- Listed entries
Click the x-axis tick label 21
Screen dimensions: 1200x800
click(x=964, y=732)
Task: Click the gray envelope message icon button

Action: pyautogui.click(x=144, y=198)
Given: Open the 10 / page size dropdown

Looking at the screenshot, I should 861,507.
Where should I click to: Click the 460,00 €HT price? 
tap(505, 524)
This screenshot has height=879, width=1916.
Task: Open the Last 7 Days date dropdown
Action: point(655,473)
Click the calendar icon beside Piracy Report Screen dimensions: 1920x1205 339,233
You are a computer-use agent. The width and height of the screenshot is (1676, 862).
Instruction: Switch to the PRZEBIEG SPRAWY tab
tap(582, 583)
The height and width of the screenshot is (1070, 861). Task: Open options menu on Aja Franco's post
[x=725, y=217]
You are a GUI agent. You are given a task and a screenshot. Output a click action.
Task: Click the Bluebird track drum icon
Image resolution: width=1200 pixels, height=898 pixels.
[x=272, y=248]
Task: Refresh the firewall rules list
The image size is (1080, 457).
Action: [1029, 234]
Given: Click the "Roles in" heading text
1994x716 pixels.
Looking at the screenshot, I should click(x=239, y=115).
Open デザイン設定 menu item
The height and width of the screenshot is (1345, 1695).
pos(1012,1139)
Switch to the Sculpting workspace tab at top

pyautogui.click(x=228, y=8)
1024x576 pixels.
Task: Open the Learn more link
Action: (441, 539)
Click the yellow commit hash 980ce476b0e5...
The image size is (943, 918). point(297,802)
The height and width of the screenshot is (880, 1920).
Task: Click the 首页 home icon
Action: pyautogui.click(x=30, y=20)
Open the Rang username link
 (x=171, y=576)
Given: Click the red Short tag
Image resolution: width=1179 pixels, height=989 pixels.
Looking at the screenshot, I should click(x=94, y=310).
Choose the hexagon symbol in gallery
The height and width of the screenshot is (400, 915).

- Your assignment
Copy every line from the entries that contains the word "agent".

- Answer box
You are a computer-use agent. The width and height of the screenshot is (1676, 862).
You are a GUI agent. You are given a task and a screenshot. Output a click action.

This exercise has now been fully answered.